Industrie 4.0 und Cyber-physische Systeme
Im Zuge der vierten industriellen Revolution werden sich die Methoden und Herangehensweisen in der Industrie grundlegend ändern. Die Verbindung von physischen Systemen wie zum Beispiel Produktionsanlagen in der Verfahrenstechnik und cyber-Systemen wie Kommunikationsnetzwerke zum Austausch von Informationen bilden sogenannte Cyber-physische Systeme.
 
So, werden zum Beispiel mehr und mehr Informationen drahtlos übertragen, was die Anpassung und Erweiterung der bestehenden Automatisierungssysteme notwendig macht. Gleichzeitig stehen durch die Verwendung von zusätzlichen Sensoren und der Vernetzung von Systemen eine Fülle von Daten zur Verfügung, die zur Verbesserung der Sicherheit und Effektivität in den Anlagen verwendet werden können.
 
Wir beschäftigen uns dabei speziell mit drahtlosen Sensoren und energy harvesting in der Prozess- und Verfahrenstechnik und bauen dazu ein Labor auf. Im Lab4.0 sollen Ideen, die später in der Industrie 4.0 umgesetzt werden, entwickelt, getestet und verfeinert werden. Dazu fließen sowohl theoretisches Wissen als auch Messungen und Ergebnisse von Experimenten und praktischen Arbeiten ein.
 
 
Skalierbarkeit von Multi-Agent-Systemen
Multi-Agent-Systeme werden heute in vielen Bereichen und Formen in vielen technischen Anwendungen eingesetzt und werden in Zukunft noch wichtiger. Oft entstehen sie durch die Vernetzung von verschiedenen technischen Systemen.
 
Dabei ist es wichtig, dass das entstandene Multi-Agent-System skalierbar ist.
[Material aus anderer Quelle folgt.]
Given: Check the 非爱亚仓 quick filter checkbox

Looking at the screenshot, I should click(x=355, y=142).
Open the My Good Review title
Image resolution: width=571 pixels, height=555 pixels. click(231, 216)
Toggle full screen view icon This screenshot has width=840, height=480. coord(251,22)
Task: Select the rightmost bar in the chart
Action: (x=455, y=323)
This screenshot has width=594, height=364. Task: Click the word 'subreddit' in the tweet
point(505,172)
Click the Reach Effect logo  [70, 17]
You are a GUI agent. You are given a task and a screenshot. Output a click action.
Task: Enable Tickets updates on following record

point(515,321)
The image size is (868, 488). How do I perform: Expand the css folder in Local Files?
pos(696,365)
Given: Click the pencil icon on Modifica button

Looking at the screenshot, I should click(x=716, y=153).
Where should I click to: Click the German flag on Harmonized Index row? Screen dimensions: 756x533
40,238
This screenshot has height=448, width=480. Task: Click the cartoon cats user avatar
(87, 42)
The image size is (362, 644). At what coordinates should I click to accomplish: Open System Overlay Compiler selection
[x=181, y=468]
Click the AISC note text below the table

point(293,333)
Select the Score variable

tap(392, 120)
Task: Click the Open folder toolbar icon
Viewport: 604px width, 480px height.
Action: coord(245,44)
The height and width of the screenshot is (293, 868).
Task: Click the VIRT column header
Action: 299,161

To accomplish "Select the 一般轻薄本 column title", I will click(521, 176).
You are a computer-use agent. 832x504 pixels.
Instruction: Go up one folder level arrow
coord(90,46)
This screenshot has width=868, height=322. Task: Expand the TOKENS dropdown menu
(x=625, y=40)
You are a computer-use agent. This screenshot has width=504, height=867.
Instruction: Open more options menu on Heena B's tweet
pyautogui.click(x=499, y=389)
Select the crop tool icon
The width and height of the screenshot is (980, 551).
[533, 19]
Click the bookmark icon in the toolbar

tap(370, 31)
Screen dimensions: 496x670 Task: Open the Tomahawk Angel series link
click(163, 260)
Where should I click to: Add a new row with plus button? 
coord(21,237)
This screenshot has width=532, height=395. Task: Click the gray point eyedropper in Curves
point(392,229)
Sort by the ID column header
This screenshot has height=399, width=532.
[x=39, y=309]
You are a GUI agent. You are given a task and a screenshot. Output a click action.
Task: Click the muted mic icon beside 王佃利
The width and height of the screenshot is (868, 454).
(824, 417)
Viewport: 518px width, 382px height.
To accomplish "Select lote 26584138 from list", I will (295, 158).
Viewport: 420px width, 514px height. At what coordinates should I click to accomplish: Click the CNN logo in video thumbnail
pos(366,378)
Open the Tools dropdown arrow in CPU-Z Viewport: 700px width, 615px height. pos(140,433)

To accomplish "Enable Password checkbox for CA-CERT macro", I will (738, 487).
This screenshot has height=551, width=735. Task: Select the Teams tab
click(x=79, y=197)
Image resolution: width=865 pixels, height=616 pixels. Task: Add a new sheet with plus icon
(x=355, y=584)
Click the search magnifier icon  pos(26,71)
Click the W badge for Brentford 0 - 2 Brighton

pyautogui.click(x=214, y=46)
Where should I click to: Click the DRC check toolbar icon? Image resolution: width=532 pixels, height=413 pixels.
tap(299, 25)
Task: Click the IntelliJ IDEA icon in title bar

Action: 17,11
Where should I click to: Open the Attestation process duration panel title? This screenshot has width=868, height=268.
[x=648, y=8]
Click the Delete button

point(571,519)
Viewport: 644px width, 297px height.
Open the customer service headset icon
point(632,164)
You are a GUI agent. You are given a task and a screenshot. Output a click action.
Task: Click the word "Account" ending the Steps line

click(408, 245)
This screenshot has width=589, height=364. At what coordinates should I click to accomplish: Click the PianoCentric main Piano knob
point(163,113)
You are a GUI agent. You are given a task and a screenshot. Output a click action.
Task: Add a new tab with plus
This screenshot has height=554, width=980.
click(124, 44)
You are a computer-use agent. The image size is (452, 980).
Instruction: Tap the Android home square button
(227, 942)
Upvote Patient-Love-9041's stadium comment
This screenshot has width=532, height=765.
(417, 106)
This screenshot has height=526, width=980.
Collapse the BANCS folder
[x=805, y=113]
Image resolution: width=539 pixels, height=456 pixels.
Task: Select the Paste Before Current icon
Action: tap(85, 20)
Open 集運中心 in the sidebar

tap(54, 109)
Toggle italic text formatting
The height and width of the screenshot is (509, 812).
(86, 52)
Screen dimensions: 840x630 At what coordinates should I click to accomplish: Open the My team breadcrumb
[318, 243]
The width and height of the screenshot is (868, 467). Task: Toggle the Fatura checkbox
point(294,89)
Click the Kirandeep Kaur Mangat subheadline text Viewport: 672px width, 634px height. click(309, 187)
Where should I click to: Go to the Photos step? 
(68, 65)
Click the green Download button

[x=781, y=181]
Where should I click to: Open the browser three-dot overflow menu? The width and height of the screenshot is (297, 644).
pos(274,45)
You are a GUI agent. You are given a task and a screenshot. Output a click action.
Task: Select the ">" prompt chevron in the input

Das heißt, dass es die erforderten Aufgaben und wichtige Mindestanforderungen erfüllt, obwohl die Größe und / oder die Struktur des Systems sich zum Teil grundlegend ändern.
 
Ein wichtiges Problem bei Multi-Agent-Systemen ist, dass Störungen oder Fehler, die in einem Teil des Systems auftreten, sich nicht ausbreiten dürfen oder die Auswirkungen auf andere Systemteile so klein wie möglich gehalten werden muss.
 
Wir untersuchen in unserer Arbeit die Frage, welche Folgen lokale Fehler auf das gesamte System haben und ob sich Störungen durch das System ausbreiten. 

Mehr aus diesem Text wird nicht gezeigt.